I set my gopro running not long before we got into the water, catching by chance, the last woman that bailed.  Footage is a bit ropey, and there are some moments where I panic a bit when I get water in my snorkel and start sucking in water.  But if you can look past the cinematic gaffs, it’s a first person view, in and out of the water, of the experience.  The guide was also taking photos on a go-pro and they will be uploaded to the web in due course.  He took photos of us just after we came out of the water, and I’m sure I will have snot on my face, so I will vet them before I share the link – lol.

Getting out of the water was a matter of drifting to the platform and being grabbed by the arms by two guys in a very slick well-practised routine.  Flippers off and handed to you, bend your knees and stand up, snorkel and mask off and snot rinsed in the water and shoved into your flippers.  Back shoulder zipper unzipped and up you go to wait.

I didn’t notice the cold in the water, and true to it’s word it was a dry suit, no water ingress whatsoever.  Very impressed.  It was getting cold waiting for the rest of the group to come in, plus the next as they double up to share the pain.  There was 6 in a group by the way, one Italian, 4 Germans and me in ours.  By the time we had walked about 200m back to the staging area I was warmer than I had felt all day, including my hands.  Weird. Reverse the routine, masks and snorkels in the white barrel of presumably disinfectant.  Gloves off, you can do that yourself, wrap them in pairs and drop them in the appropriate size tub.  Hoods in the size tub, but wait for help with anything else.

Line up and a guide will undo your choker, lift the rubber seal from the back of your neck, get you to lift the front out while you are looking down, and your head pops out.  Peel it down to your waist and go sit on the platform with our shoes ready.  The neck of the suit is put on a hangar which you are given to hold, wrap your arm over the back of the seat, and they pull from the boots and off she comes.  Step into your boots and off to the van to take off the insulated onesie and re-dress, and back out for a nice hot cup of hot chocolate.  Job done.

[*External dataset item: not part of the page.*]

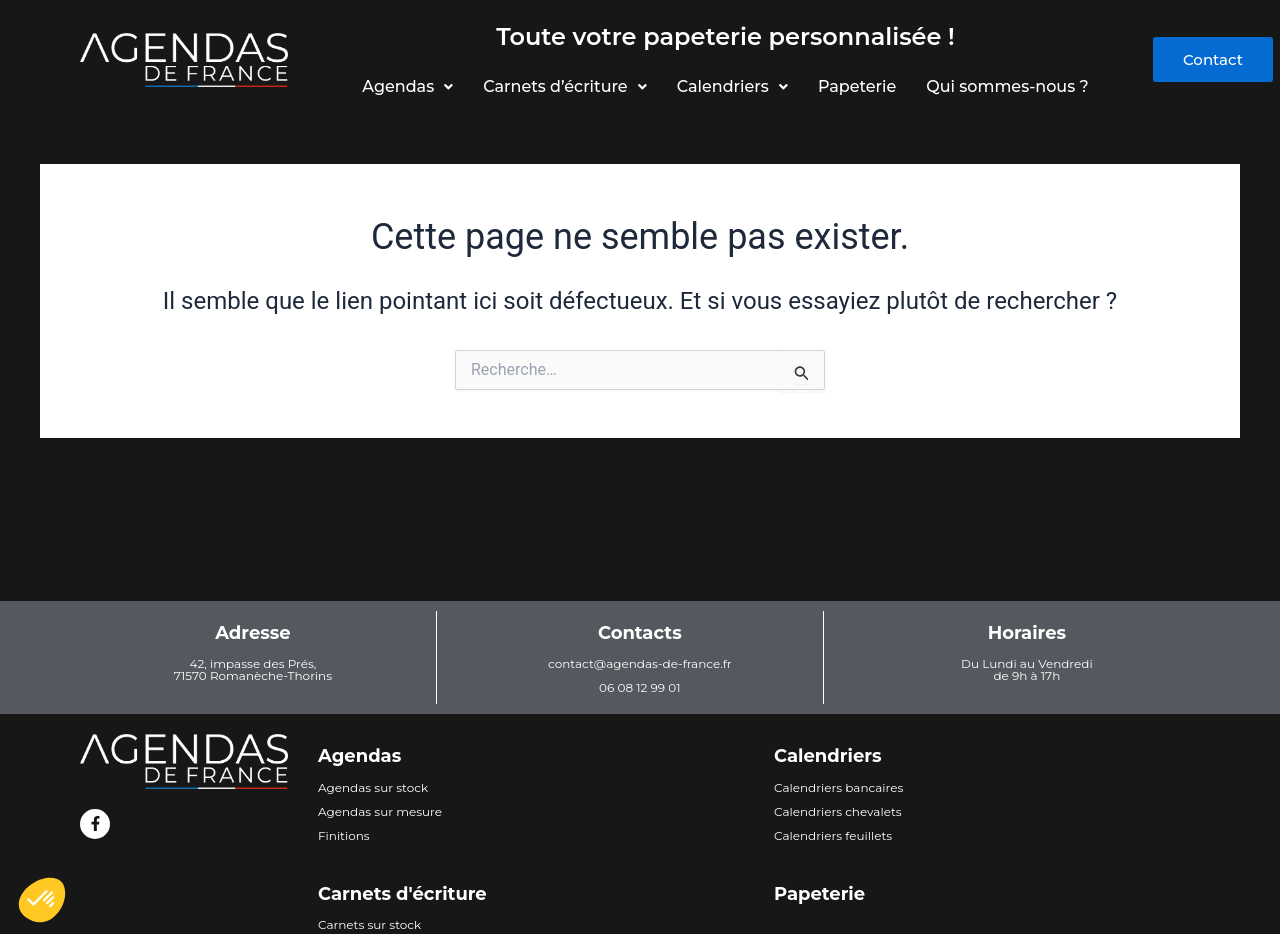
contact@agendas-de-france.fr (640, 663)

I had lots of misgivings about doing this, I’d been barking like a dog coughing the last few days, and I’m glad I switched to the dry suit option.  The “advantage” of a wetsuit is it allows you to dive, but I noticed the wet suit guys did none of that anyway, and I certainly wouldn’t have.  But it ended up being a great experience and I’m so glad I did it.

Did I mention you can drink the water? Filtered over 100 years, super pure. There was lots of stuff floating in it, so I didn't deliberately ingest, but I'm sure I quaffed a couple of unintentional mouthfuls.

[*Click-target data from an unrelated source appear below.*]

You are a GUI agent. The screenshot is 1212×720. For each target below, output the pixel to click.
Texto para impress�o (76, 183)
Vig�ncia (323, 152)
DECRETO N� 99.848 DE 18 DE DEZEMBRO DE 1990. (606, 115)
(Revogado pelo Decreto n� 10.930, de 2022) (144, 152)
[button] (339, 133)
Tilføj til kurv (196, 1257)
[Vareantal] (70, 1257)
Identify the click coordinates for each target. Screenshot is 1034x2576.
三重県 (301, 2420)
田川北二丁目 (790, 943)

After we were done I wandered back to the parking lot to get my camera and re-traced my steps snapping pix of the next group on the production line.  

The staging area

Sit on the shelf, hold on while they pull the dry suit off you



It was a stunning day, sunny and clear and not a breath of wind and so I went for another wander around Thingvellir park.  

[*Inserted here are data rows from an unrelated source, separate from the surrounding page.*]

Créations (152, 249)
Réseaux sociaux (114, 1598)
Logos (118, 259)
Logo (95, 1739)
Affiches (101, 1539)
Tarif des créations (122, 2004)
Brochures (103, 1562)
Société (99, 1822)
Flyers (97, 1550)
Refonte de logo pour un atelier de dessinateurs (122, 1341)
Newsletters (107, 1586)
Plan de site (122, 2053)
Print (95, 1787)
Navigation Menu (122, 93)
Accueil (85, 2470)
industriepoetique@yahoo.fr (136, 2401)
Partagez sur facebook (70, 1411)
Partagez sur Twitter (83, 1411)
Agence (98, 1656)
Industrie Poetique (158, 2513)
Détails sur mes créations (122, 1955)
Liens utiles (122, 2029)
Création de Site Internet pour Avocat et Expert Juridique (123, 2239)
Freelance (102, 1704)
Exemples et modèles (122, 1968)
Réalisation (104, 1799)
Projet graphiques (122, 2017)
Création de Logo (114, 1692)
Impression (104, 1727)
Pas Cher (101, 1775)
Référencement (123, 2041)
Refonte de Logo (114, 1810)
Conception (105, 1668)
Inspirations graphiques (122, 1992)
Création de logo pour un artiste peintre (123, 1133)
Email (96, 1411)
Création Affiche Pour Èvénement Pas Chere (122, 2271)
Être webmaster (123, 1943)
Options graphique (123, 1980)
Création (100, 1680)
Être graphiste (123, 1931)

I went to the visitors centre and got a BLT for lunch and bought a coffee.  They give you a cup and you then use the machine to order what you want.  It said “place your cup” which I did, expecting it to present a menu.  It didn’t, and so I started pushing buttons, and before I knew it I had ordered a Swiss Mocha.  Ah well, it was hot and drinkable.  

My kind of place 👍

I wandered a bit more and pondered what I would do next.  The weather forecast for the south coast is pants for the next week, rain rain rain and then snow.  Sigh.  Snaesfellnes peninsular is fine, so I decided to head there for a re-do of Kirkjufell, which was miserably wet and did not give us a sunrise.  I arrived around 5 pm, and even though the light was nothing special, I took some pix of it reflected in the lake with long exposure.  

Kirkjufell


And even though we have been here before, we came a completely different route, and as is often the case, the journey is as good as the destination.  Great scenery along the way, such a shame there are not more pull-out spots,

Have settled into the very basic “campground” which has toilets and handbasins for 1000KR per night ($12.42) and have tucked into an Italian anti-pasto platter and salad washed down with a glass of red wine.